Another major direction is autonomous driving, where computer vision allows cars to sense their surroundings or road conditions and make automatic route planning and decisions.

Medical field

Computer vision can also be used in the medical field, where it is often used to analyze medical images such as X-rays, MRIs, and, according to Google, to detect cancer metastases more accurately than a human doctor.^[7]

Negative Sides of CV

However, we also need to be wary of the bad aspects of computer vision, such as personal privacy issues. Big companies like Facebook will collect our face information for their services, but if this critical information like face information is leaked it can cause a lot of trouble in our lives.

What is more, we need to worry about the use of facial recognition by the government to catch criminals as well, although this will improve the efficiency of the police to solve crimes and give us a safer community to live in. But the same will also violate our privacy, our travel records will be recorded by the camera.

Computer Vision in the future

Corporating with other industries

Computer vision is an important area of machine learning, and more and more industries are incorporating computer vision into their products to improve productivity, such as agriculture, where computer vision can be used to monitor the status of crops all the time and implement appropriate measures.

Or manufacturing, where computer vision and robotic arms can be used to efficiently complete operations, more efficiently and cheaper than human labor. It can also be combined with Natural Language Generation to help visually impaired people to understand their surroundings.
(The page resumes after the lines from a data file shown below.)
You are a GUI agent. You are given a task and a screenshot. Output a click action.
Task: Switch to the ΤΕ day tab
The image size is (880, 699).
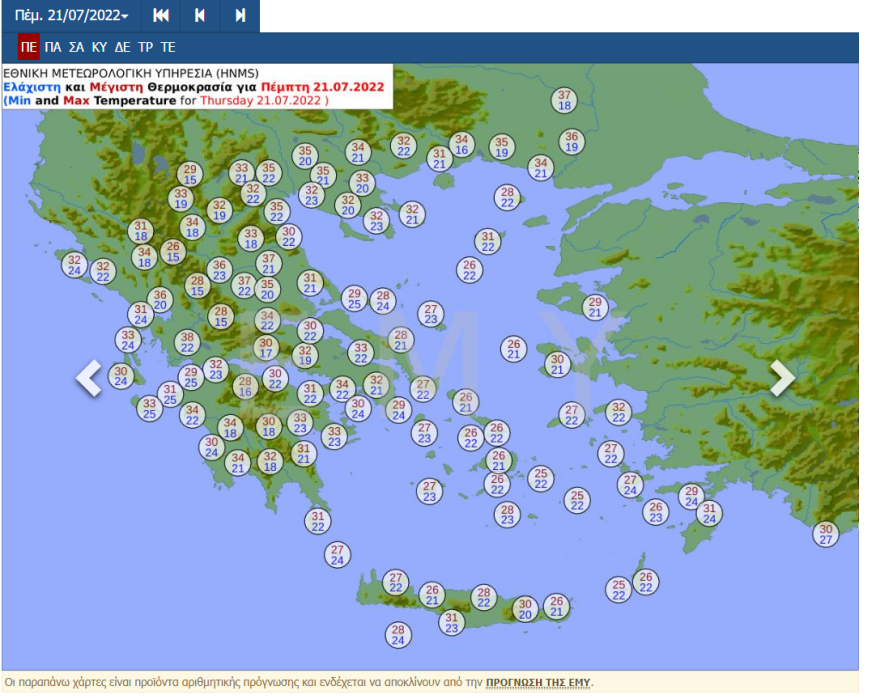tap(168, 47)
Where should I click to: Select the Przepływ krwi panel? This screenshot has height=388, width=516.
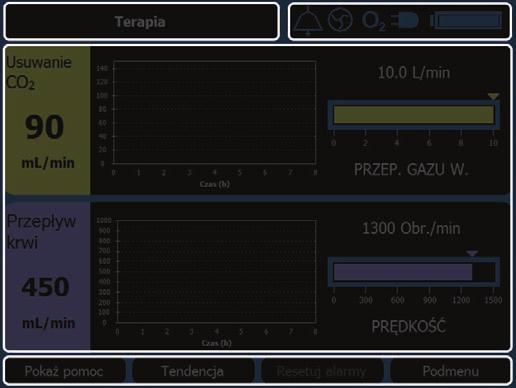(x=48, y=276)
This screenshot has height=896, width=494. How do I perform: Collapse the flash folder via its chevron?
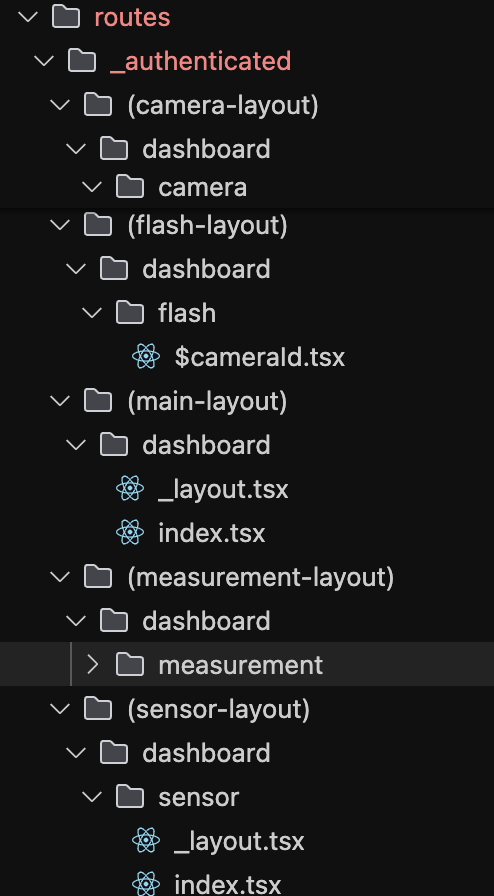coord(92,313)
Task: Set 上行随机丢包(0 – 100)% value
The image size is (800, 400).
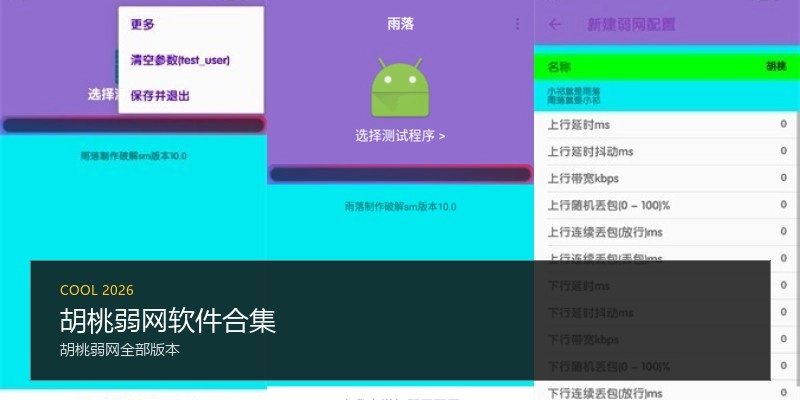Action: 667,206
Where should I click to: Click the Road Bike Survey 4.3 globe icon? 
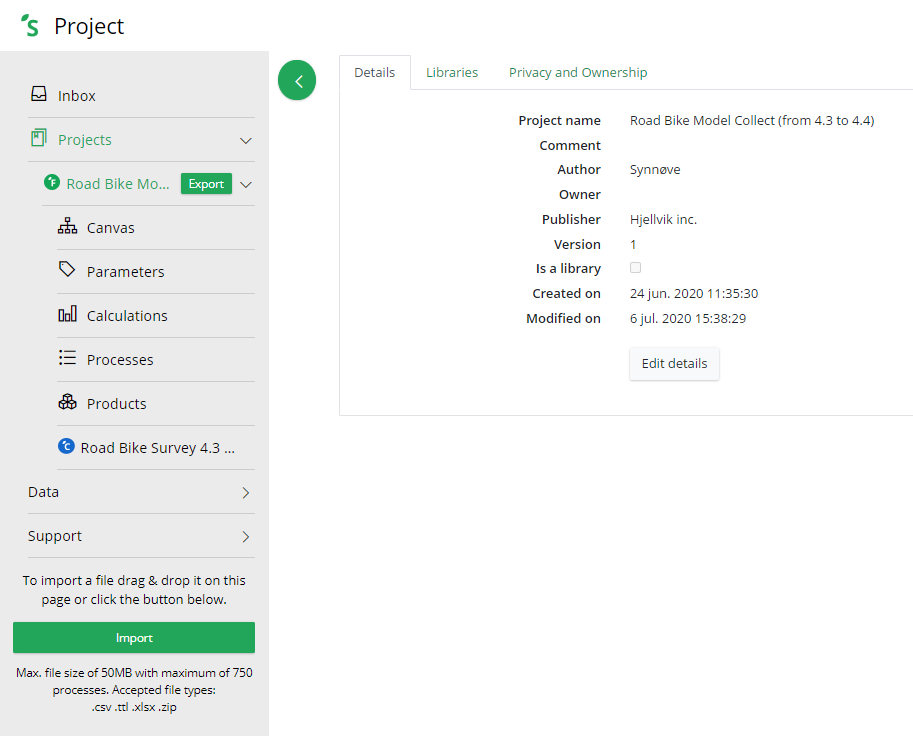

Artificial General Intelligence

However, I think the biggest future direction for computer vision is as the eyes of Artificial General Intelligence or Strong AI. An AGI is an AI that has the same intelligence as humans, or beyond, and can exhibit all the intelligent behaviors that normal humans have. For such an AI, how he sees the world is extremely important, if only according to the key features to see things, then they see the world will be very different from the real world. They would not be able to see through the essence of things, but only the appearance. So, computer vision needs to give AGI a new mode of analysis that is not limited to the features of objects.

Conclusion

We often say that the eyes are the windows to the soul, and this is also true for computers. Computer vision gives computers the ability to “see” and understand the world around us. In the 70 years of development since the 1950s, computer vision has changed dramatically. Computer vision can be seen in all aspects of life now. Even if we do not understand what is in the black box of AI, that doesn’t stop computers give us a more convenient life.

Reference

[1].

Wikipedia contributors. “Computer vision.” Wikipedia, The Free Encyclopedia. Wikipedia, The Free Encyclopedia, 22 Jun. 2021. Web. 22 Jun. 2021.

[2].

Demush, Rostyslav. “A Brief History of Computer Vision (and Convolutional Neural Networks).” Hacker Noon, 26 Feb. 2019, hackernoon.com/a-brief-history-of-computer-vision-and-convolutional-neural-networks-8fe8aacc79f3.

[3].

Amy, and Vivian . Stanford Artificial Intelligence Laboratory, 2016, ai.stanford.edu/~syyeung/cvweb/index.html.

[4].

Babich, Nick. “What Is Computer Vision & How Does It Work? An Introduction: Adobe XD Ideas.” Ideas, 28 July 2020, xd.adobe.com/ideas/principles/emerging-technology/what-is-computer-vision-how-does-it-work/.

[5].

Joshi, Naveen. “The Present And Future Of Computer Vision.” Forbes, Forbes Magazine, 27 June 2019, www.forbes.com/sites/cognitiveworld/2019/06/26/the-present-and-future-of-computer-vision.

[6].

Marr, Bernard. “7 Amazing Examples Of Computer And Machine Vision In Practice. Forbes, Forbes Magazine, 8 Apr. 2019, ” www.forbes.com/sites/bernardmarr/2019/04/08/7-amazing-examples-of-computer-and-machine-vision-in-practice.

[7].

Stumpe, Martin, and Lily Peng. “Assisting Pathologists in Detecting Cancer with Deep Learning.” Google AI Blog, 3 Mar. 2017, ai.googleblog.com/2017/03/assisting-pathologists-in-detecting.html.